Dataset entries:
++++++++

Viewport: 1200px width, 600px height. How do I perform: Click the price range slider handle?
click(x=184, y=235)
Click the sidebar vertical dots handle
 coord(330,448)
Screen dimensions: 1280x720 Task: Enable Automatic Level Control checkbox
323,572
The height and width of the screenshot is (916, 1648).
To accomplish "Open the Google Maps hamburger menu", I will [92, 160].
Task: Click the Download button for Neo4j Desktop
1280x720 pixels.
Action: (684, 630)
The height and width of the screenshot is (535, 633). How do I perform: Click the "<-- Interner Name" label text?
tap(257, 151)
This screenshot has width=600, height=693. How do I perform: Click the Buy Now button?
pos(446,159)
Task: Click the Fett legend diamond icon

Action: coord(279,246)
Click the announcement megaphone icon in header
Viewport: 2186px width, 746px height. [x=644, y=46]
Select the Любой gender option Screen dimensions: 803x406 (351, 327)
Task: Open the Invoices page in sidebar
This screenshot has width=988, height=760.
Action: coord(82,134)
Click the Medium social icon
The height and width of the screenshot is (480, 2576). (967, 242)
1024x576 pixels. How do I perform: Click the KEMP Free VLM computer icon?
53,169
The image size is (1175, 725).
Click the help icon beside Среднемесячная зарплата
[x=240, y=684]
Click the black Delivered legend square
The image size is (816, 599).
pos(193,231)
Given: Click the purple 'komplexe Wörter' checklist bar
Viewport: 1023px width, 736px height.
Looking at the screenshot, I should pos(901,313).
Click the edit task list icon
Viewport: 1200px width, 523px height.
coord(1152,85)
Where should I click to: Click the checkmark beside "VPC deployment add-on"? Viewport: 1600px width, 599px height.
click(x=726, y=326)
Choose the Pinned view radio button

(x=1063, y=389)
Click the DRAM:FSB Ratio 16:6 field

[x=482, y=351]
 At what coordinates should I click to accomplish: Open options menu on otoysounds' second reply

++++++++

### Try it
Bring together all lines in the records where the word "Open" is found.

### Response area
To accomplish "Open the Google Maps hamburger menu", I will [92, 160].
Task: Open the Invoices page in sidebar
 At what coordinates should I click to accomplish: Open options menu on otoysounds' second reply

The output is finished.